Looks great. I was able to look at 11 files and plan to finish the rest 9 files 
tomorrow.

Most comments in this set are minors.

http://gerrit.cloudera.org:8080/#/c/17860/8/be/src/exec/hdfs-columnar-scanner.h
File be/src/exec/hdfs-columnar-scanner.h:

http://gerrit.cloudera.org:8080/#/c/17860/8/be/src/exec/hdfs-columnar-scanner.h@59
PS8, Line 59: rows
nit. use of 'tuples' instead of 'row' here should be better as tuples are 
mentioned earlier in the comment.


http://gerrit.cloudera.org:8080/#/c/17860/8/be/src/exec/hdfs-columnar-scanner.cc
File be/src/exec/hdfs-columnar-scanner.cc:

http://gerrit.cloudera.org:8080/#/c/17860/8/be/src/exec/hdfs-columnar-scanner.cc@66
PS8, Line 66: must not be called when
nit. Is it possible to DCHECK() it?


http://gerrit.cloudera.org:8080/#/c/17860/8/be/src/exec/parquet/hdfs-parquet-scanner.h
File be/src/exec/parquet/hdfs-parquet-scanner.h:

http://gerrit.cloudera.org:8080/#/c/17860/8/be/src/exec/parquet/hdfs-parquet-scanner.h@562
PS8, Line 562: has
nit. have.

May also include a sentence at the end to illustrate:

For example, if the threshold is 10, then ... ...


http://gerrit.cloudera.org:8080/#/c/17860/8/be/src/exec/parquet/hdfs-parquet-scanner.h@935
PS8, Line 935:   /// are the readers reading columns involved in either static 
filter or runtime filter.
nit.

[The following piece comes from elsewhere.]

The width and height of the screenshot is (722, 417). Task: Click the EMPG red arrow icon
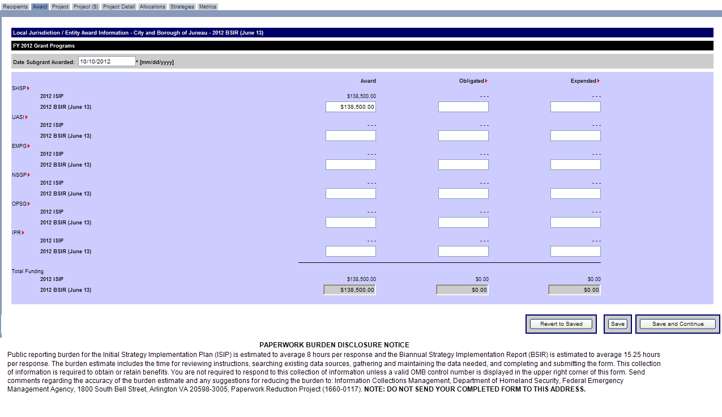28,146
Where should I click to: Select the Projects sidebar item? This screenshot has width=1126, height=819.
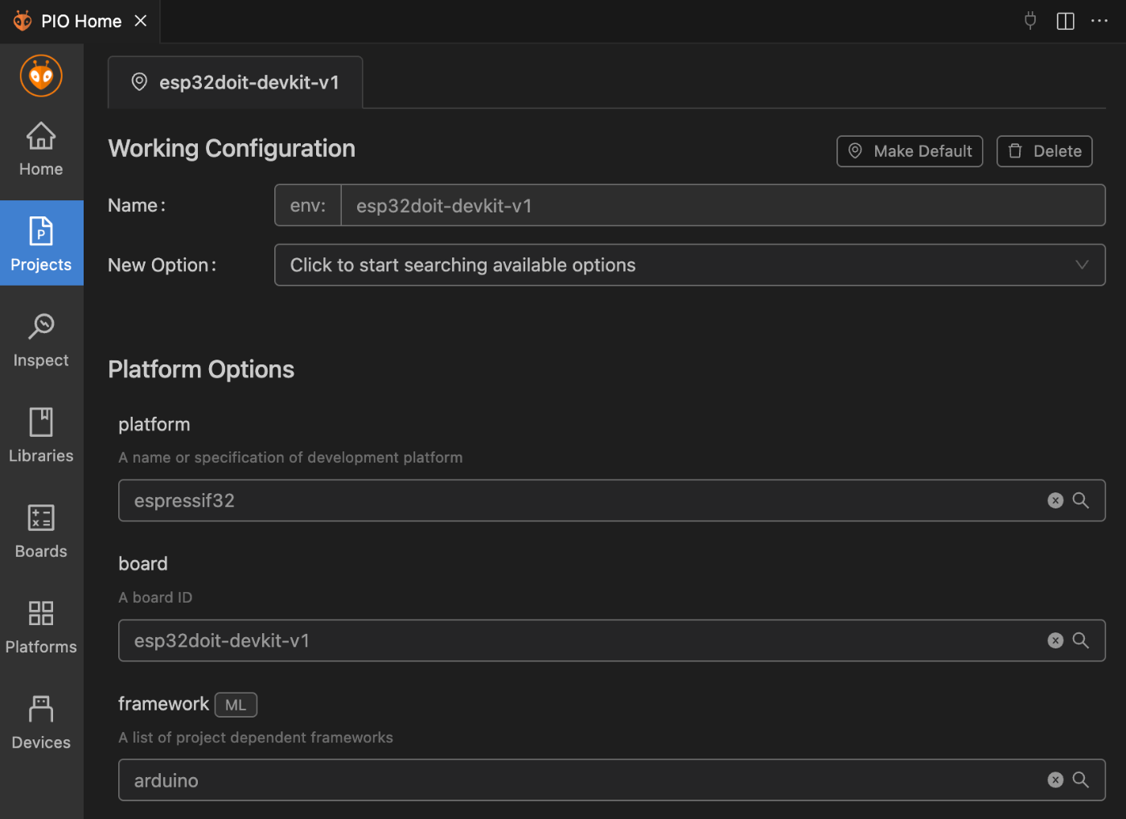click(41, 244)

Will be useful to describe non_filter_readers: All 'non_filter_readers' 
are responsible for reading surviving rows from those columns that are not 
involved in filtering.


http://gerrit.cloudera.org:8080/#/c/17860/8/be/src/exec/parquet/hdfs-parquet-scanner.cc
File be/src/exec/parquet/hdfs-parquet-scanner.cc:

http://gerrit.cloudera.org:8080/#/c/17860/8/be/src/exec/parquet/hdfs-parquet-scanner.cc@117
PS8, Line 117:  complete_micro_batch_.start = 0;
             :   complete_micro_batch_.end = scratch_batch_->capacity - 1;
             :   complete_micro_batch_.length = scratch_batch_->capacity;
This probably should be moved to the cst.


http://gerrit.cloudera.org:8080/#/c/17860/8/be/src/exec/parquet/hdfs-parquet-scanner.cc@262
PS8, Line 262: for (int column_idx = 0; column_idx < column_readers.size(); 
column_idx++) {
             :     ParquetColumnReader* column_reader = 
column_readers[column_idx];
             :     auto slot_desc = column_reader->slot_desc();
this loop can be written as
for (auto column_reader : column_readers) {
...


http://gerrit.cloudera.org:8080/#/c/17860/8/be/src/exec/parquet/hdfs-parquet-scanner.cc@268
PS8, Line 268: filter_readers
Should we do the following prior to the for loop or DCHECK() they are empty?

filter_readers->erase()
non_filter_reders->erase()


http://gerrit.cloudera.org:8080/#/c/17860/8/be/src/exec/parquet/hdfs-parquet-scanner.cc@2215
PS8, Line 2215: Instead
nit. Suggest to remove as it can cause confusion on the action taken in this 
step.


http://gerrit.cloudera.org:8080/#/c/17860/8/be/src/exec/parquet/hdfs-parquet-scanner.cc@2218
PS8, Line 2218: in earlier iteratio
remove?


http://gerrit.cloudera.org:8080/#/c/17860/8/be/src/exec/parquet/hdfs-parquet-scanner.cc@2236
PS8, Line 2236: disabled
nit: "not needed" is better.


http://gerrit.cloudera.org:8080/#/c/17860/8/be/src/exec/parquet/hdfs-parquet-scanner.cc@2253
PS8, Line 2253: Status fill_status = FillScratchMicroBatches(filter_readers_, 
row_batch,
              :         skip_row_group, &complete_micro_batch_, 1, 
scratch_batch_->capacity,
              :         scratch_batch_->num_tuples);
              :     if (!fill_status.ok() || *skip_row_group) {
              :       return fill_status;
              :     }
nit Suggest to use the following pattern to enhance code readability.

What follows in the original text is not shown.